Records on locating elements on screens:

+++

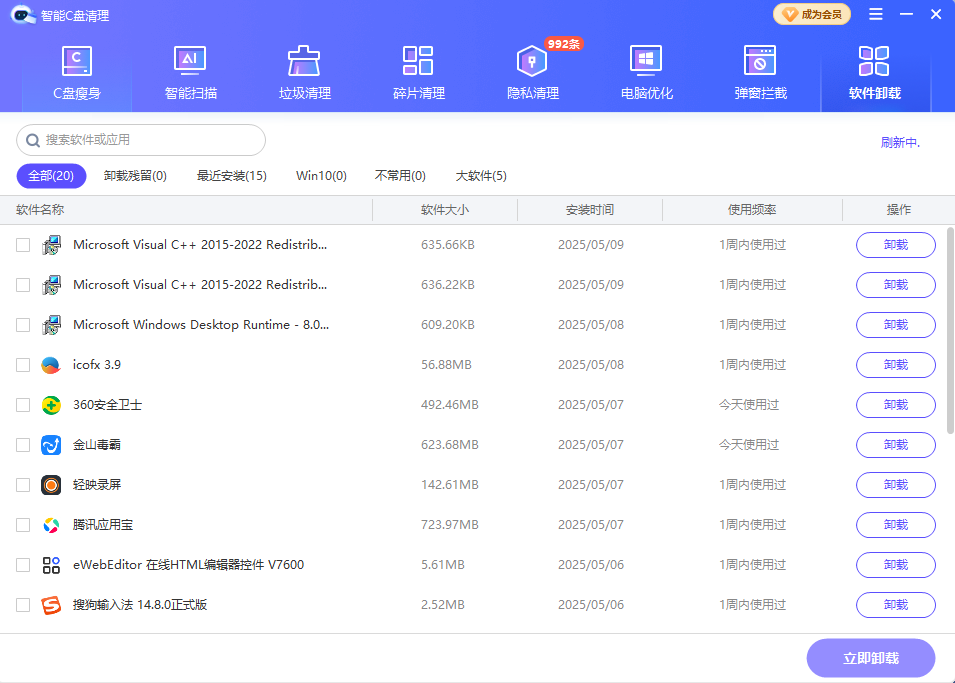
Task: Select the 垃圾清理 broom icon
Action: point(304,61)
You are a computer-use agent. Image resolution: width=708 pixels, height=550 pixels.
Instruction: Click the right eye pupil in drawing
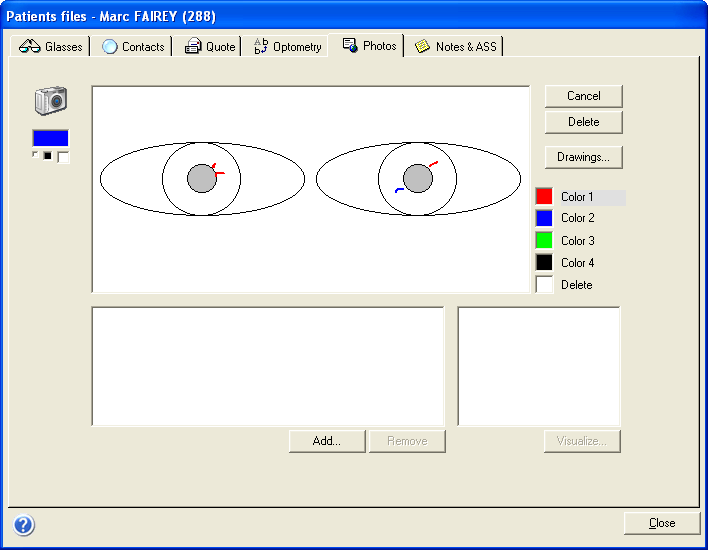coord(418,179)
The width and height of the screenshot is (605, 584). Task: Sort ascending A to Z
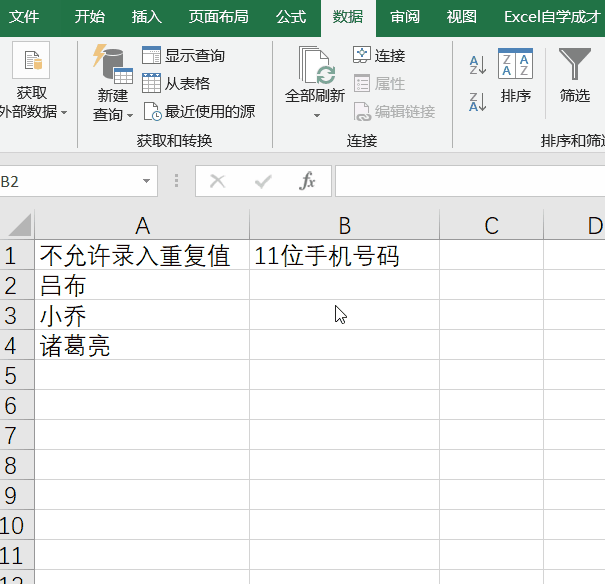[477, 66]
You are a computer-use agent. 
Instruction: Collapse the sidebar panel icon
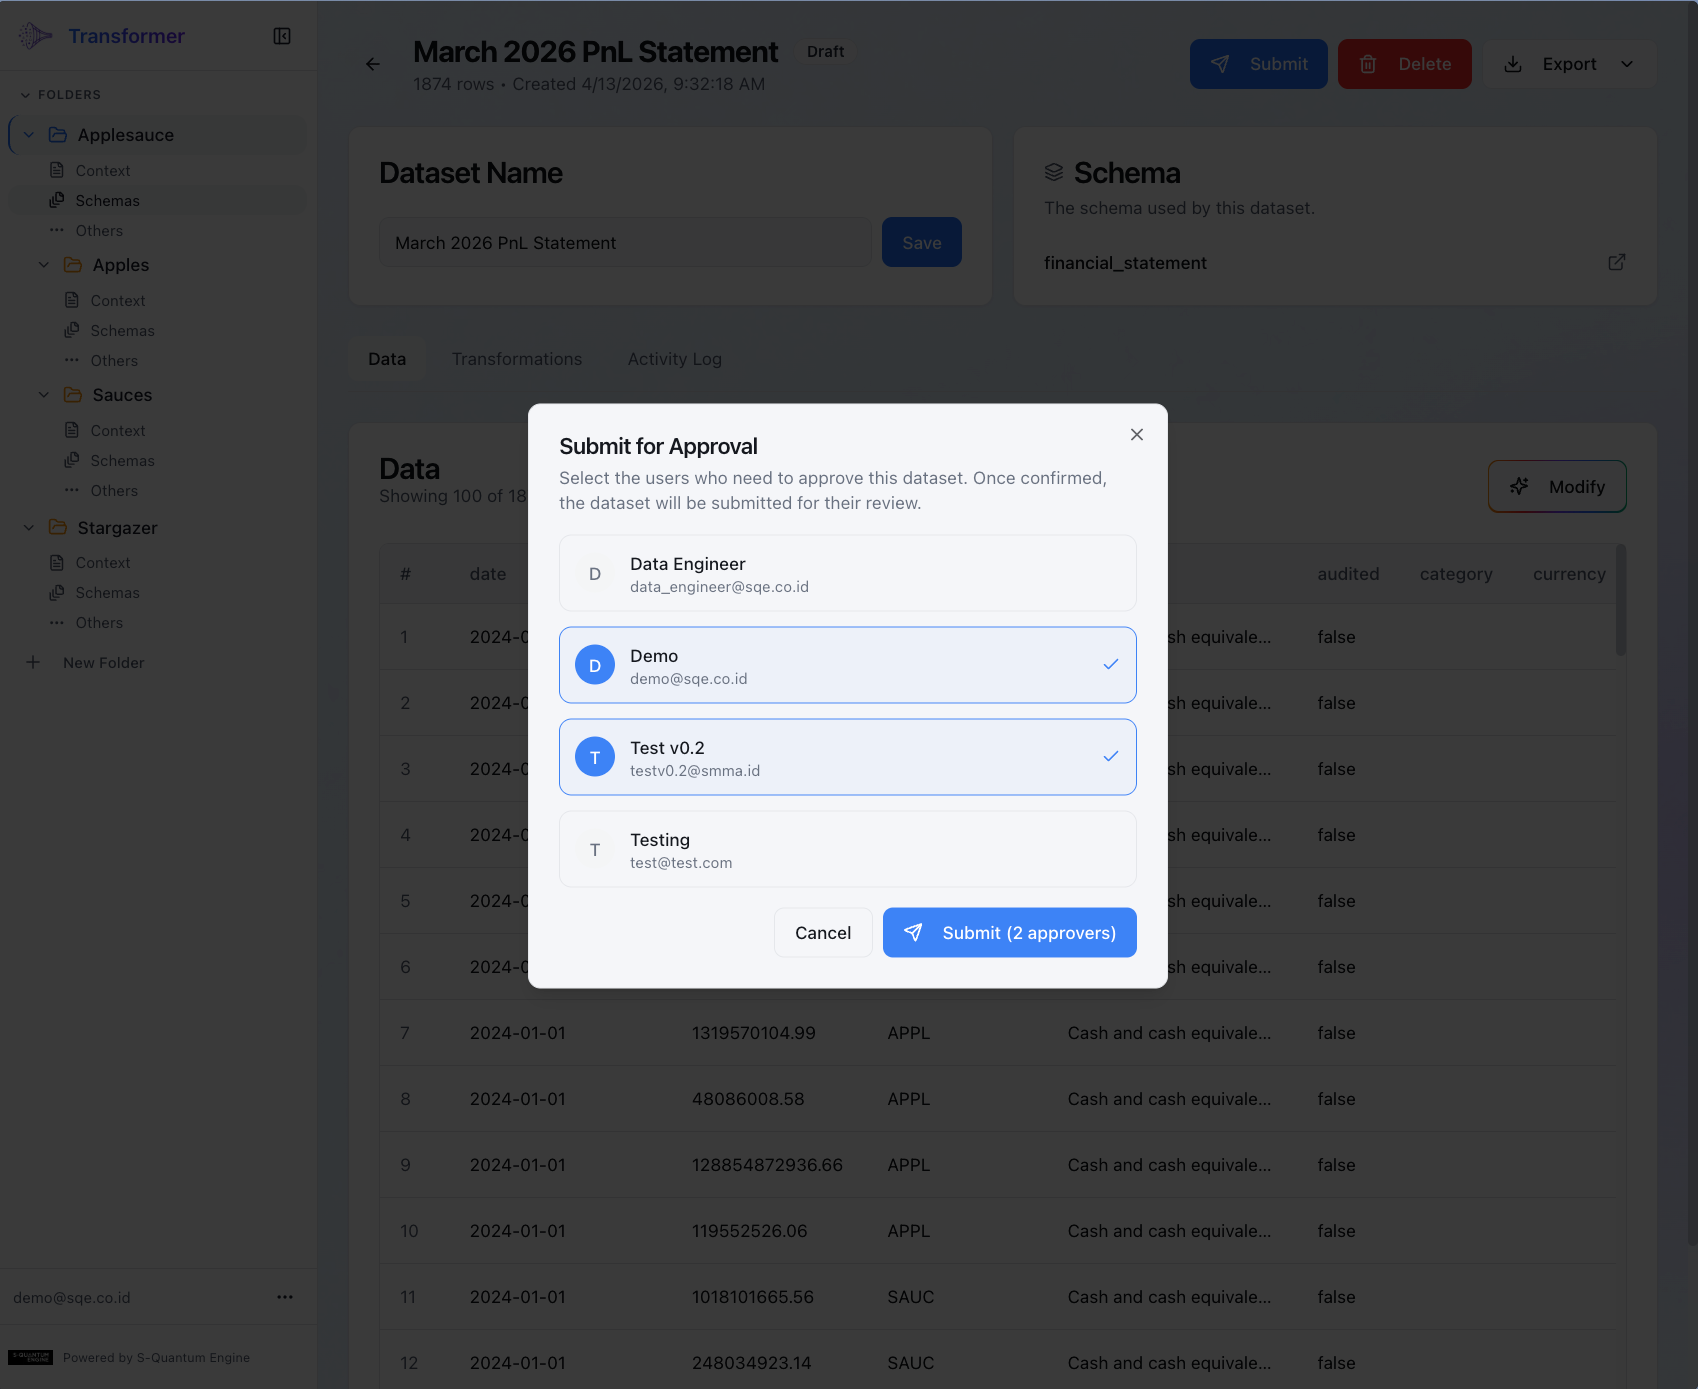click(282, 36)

+++

Task:
Find every line in the listing above that contains the string "computer" and copy those lines in full. Case counts.

Expected output:
You are a computer-use agent. Image resolution: width=708 pixels, height=550 pixels.
You are a computer-use agent. 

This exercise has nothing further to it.